Joomla HTTP Header Remote Code Execution (CVE-2015-8562)
Overview
Joomla HTTP Header Remote Code Execution, tracked as CVE-2015-8562, affects vulnerable Joomla content management system installations. Joomla is widely used to build public websites, portals, and content-driven applications, which makes unauthenticated vulnerabilities in exposed sites especially high impact.
Vulnerability Overview
CVE-2015-8562 is a PHP object injection vulnerability in Joomla. In vulnerable versions, attacker-controlled data can be introduced through HTTP request metadata, including the User-Agent header, and later processed in a way that can lead to unsafe object handling.
The issue is severe because exploitation does not require authentication. An attacker can target an exposed Joomla site without a valid account and attempt to turn unsafe object processing into arbitrary PHP code execution.
Impact
CVE-2015-8562 has a CVSS 2.0 score of 7.5 and is rated High in NVD. The issue was also reported as exploited in the wild in December 2015, which made rapid patching important for internet-facing Joomla installations.

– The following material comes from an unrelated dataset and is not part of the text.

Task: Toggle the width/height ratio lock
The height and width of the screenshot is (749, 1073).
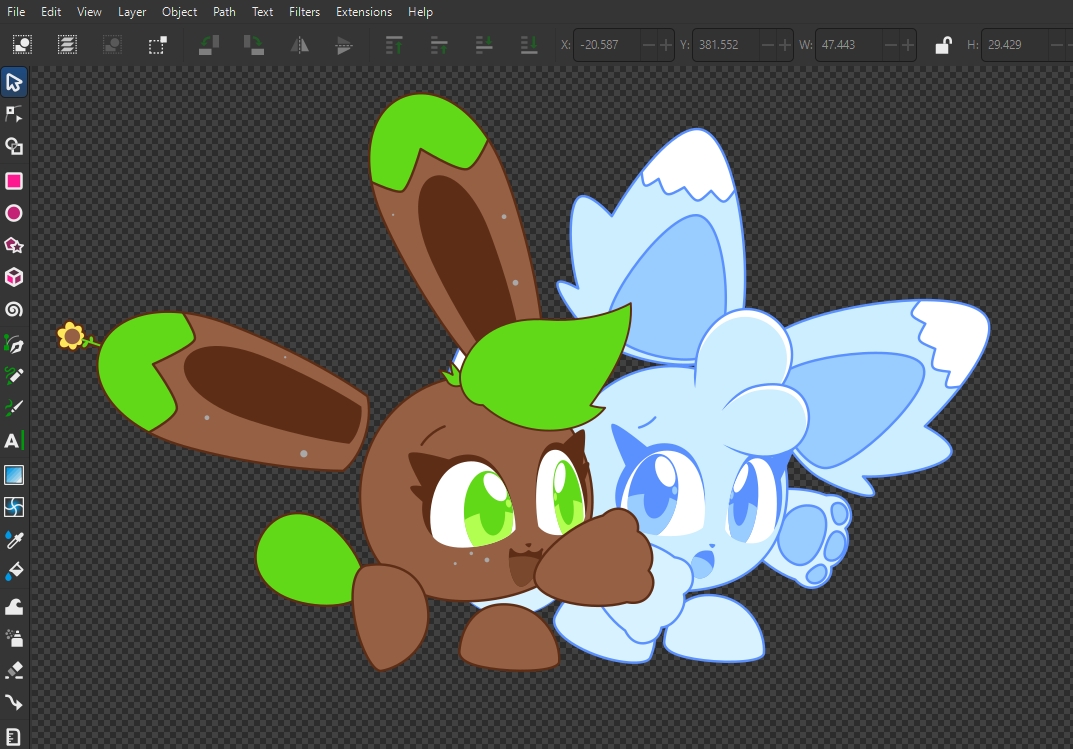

Successful exploitation can allow an attacker to execute arbitrary PHP code, modify website content, deploy malware, steal configuration secrets, access backend data, or use the compromised site as a foothold for further attacks. Public CMS deployments are especially exposed when outdated extensions, weak file permissions, or delayed patching increase the blast radius.
Vulnerability Scope
CVE-2015-8562 affects Joomla 1.5.x, 2.x, and 3.x before 3.4.6. The highest-risk exposure is a public Joomla site running an affected version and accepting untrusted HTTP requests from the internet.
Because the vulnerability is tied to request handling and object processing, administrators should assess the Joomla core version, patch status, server logs, and any signs of compromise around the disclosure and exploitation window.
Lab Focus
This lab focuses on understanding how PHP object injection can lead to remote code execution in a CMS environment, why unauthenticated request metadata can become dangerous, and how CMS patch level directly affects exposure. The goal is to practice recognizing the vulnerability context and impact in a controlled Hackviser environment.